Aim of the task: Output the part of the records that opens with the line containing "Task: Click the skin icon in the title bar" and closes with the line containing "click(38, 698)" as a Markdown table with two columns, Row and Line. Number each row and leave out blank lines.

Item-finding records
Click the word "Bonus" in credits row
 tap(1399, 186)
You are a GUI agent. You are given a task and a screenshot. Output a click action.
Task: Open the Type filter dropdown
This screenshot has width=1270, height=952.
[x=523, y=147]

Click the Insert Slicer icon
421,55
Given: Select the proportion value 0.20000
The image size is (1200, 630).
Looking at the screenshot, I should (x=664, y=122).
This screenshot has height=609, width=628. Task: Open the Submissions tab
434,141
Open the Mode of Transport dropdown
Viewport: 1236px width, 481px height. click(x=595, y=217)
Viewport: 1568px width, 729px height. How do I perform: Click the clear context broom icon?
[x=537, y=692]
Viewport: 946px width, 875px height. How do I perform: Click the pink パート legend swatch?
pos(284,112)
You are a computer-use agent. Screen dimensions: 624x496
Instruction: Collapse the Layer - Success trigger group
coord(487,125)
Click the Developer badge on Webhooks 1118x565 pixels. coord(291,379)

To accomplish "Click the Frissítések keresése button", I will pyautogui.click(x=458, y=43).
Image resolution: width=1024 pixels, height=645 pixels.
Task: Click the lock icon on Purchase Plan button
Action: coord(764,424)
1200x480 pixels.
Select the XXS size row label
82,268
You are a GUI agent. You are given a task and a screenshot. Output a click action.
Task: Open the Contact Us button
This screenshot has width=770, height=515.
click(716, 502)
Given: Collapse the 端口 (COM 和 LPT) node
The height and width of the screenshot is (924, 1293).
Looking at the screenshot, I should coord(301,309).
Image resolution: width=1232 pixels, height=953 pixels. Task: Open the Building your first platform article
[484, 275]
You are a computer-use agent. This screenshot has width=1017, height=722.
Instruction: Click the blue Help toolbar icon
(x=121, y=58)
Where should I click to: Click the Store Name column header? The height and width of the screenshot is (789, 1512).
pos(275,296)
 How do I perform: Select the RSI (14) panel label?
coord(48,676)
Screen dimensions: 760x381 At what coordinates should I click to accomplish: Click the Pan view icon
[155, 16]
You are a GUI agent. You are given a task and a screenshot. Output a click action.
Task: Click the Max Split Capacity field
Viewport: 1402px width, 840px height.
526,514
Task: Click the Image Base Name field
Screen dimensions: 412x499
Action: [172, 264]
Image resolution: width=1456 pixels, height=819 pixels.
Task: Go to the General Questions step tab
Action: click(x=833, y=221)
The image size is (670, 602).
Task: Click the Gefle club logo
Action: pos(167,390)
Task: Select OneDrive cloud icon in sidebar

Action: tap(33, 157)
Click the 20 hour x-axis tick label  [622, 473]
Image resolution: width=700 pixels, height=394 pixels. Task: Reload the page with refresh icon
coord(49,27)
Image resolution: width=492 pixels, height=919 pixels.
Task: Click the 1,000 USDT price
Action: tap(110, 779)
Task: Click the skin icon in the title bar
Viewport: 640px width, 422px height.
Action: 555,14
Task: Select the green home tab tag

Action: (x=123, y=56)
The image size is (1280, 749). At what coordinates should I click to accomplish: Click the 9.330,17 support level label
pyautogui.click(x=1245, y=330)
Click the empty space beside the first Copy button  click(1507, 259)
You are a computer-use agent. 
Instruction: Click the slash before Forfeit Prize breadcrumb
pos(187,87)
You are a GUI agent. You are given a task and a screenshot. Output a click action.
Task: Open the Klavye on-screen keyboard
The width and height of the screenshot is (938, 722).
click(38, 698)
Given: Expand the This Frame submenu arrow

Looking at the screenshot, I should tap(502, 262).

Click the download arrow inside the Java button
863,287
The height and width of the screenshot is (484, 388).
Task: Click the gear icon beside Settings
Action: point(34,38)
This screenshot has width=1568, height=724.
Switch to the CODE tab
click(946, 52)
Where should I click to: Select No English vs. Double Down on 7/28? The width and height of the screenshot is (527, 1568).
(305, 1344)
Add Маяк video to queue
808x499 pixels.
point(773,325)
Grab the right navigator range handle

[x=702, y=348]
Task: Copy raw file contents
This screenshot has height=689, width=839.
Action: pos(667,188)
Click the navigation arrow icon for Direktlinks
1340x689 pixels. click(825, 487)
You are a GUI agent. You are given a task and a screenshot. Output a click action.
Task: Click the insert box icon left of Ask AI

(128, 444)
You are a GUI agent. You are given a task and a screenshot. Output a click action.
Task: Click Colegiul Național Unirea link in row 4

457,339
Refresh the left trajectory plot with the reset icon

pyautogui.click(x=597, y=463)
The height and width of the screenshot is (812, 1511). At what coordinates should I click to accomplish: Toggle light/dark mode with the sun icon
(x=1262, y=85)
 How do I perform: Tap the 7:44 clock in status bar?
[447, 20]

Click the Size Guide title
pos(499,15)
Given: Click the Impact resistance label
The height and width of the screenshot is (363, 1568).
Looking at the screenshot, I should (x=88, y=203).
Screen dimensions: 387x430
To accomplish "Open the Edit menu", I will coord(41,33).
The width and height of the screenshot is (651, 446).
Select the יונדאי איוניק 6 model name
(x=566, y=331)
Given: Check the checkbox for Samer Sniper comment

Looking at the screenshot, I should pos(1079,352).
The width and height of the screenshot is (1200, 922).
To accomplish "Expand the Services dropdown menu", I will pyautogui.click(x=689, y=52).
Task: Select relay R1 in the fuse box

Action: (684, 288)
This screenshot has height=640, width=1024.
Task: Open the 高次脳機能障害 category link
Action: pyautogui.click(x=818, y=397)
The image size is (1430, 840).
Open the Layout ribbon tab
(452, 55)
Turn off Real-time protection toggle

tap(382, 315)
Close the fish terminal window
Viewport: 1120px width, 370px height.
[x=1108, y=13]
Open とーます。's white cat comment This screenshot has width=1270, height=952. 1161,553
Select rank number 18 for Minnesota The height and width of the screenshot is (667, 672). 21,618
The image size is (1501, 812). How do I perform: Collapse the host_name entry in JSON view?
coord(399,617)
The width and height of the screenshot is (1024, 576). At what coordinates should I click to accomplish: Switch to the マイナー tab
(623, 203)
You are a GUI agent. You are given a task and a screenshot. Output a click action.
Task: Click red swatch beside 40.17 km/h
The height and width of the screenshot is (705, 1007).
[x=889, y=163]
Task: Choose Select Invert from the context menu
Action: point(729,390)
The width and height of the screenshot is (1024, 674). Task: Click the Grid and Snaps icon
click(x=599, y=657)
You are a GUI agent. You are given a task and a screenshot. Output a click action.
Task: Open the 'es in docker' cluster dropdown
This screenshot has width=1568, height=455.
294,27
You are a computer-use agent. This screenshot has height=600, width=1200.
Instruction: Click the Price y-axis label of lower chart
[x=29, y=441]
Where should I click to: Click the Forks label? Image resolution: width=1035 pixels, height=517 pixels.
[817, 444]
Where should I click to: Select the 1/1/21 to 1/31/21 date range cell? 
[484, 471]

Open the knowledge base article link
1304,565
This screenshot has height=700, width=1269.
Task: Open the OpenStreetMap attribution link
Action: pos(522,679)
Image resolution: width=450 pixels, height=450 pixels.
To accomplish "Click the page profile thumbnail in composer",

Task solution:
| Row | Line |
|---|---|
| 1 | Task: Click the skin icon in the title bar |
| 2 | Viewport: 640px width, 422px height. |
| 3 | Action: 555,14 |
| 4 | Task: Select the green home tab tag |
| 5 | Action: (x=123, y=56) |
| 6 | The image size is (1280, 749). At what coordinates should I click to accomplish: Click the 9.330,17 support level label |
| 7 | pyautogui.click(x=1245, y=330) |
| 8 | Click the empty space beside the first Copy button  click(1507, 259) |
| 9 | You are a computer-use agent.  |
| 10 | Instruction: Click the slash before Forfeit Prize breadcrumb |
| 11 | pos(187,87) |
| 12 | You are a GUI agent. You are given a task and a screenshot. Output a click action. |
| 13 | Task: Open the Klavye on-screen keyboard |
| 14 | The width and height of the screenshot is (938, 722). |
| 15 | click(38, 698) |